The Gran Teatro Falla is a theater in the city of Cádiz, Andalusia, Spain. It is located in the Plaza Fragela, facing the Casa de las Viudas and adjacent to the Faculty of Medicine of the University of Cádiz.

Construction of the theater began in 1884, following plans by architect Adolfo Morales de los Ríos. It was based on the foundation of the previous Gran Teatro de Cádiz, a wooden building designed by García del Álamo and built in 1871, but which had burned in 1881. In 1886 the city government took over direction of the project, which proceeded only intermittently due to lack of funds. The theater was completed in 1905. Municipal architect Juan Cabrera de la Torre made significant modifications to Morales's original plans. The theater was known as the "Gran Teatro" until 1926 when it was renamed for composer and native son Manuel de Falla.

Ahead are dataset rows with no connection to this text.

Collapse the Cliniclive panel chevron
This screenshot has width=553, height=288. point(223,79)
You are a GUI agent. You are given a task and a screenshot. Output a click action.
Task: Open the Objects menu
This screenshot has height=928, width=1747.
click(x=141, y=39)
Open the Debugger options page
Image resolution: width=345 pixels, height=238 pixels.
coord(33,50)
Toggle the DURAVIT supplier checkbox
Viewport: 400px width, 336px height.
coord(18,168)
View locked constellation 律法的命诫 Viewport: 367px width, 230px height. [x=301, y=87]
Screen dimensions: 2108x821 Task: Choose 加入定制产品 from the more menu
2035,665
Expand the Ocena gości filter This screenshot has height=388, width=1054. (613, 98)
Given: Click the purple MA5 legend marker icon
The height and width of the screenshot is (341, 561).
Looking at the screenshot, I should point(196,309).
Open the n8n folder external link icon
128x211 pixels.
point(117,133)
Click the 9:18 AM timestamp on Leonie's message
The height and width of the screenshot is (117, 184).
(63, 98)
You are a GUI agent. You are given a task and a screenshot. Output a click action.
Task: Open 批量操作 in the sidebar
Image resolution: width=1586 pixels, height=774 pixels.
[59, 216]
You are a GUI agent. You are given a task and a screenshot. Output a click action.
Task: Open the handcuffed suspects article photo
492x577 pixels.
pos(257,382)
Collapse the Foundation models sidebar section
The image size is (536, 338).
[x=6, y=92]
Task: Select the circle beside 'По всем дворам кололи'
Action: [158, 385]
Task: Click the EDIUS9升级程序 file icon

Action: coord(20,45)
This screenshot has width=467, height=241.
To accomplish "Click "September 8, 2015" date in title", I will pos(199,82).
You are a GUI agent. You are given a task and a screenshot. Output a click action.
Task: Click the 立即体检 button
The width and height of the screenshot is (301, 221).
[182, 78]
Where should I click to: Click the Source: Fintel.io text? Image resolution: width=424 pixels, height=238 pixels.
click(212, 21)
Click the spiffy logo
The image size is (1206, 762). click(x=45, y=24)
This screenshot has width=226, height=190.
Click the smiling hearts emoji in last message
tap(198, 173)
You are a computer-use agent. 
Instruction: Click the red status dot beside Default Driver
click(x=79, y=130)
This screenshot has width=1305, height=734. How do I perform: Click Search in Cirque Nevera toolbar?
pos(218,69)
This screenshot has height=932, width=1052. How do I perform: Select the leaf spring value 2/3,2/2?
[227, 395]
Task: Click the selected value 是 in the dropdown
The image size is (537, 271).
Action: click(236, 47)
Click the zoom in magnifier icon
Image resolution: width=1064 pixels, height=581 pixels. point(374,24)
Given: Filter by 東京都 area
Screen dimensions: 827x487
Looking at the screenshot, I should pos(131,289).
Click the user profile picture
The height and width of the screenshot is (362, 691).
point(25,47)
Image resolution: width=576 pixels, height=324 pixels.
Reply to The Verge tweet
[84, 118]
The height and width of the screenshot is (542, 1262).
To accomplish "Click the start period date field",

Built in the Neo-Mudéjar style, it is made of red brick, and has three grand horseshoe arch entry doorways on its principal façade, with alternating red and white voussoirs. One enters through these doors into a large vestibule, which was redesigned in the 1920s. Stairways ascend to the horseshoe or U-shaped galleries above. The stage is 18 m wide and 25.5 m deep. The ceiling shows an allegory of Paradise, the work of Felipe Abarzuza y Rodríguez de Arias.

Every February the Gran Teatro Falla is the site of the artistic competitions of the Carnival of Cádiz. During repairs and restoration from 1987 to 1991, those competitions were held instead at the now-defunct Teatro Andalucía. Through the rest of the year, the theater hosts all manner of shows, such as plays or concerts.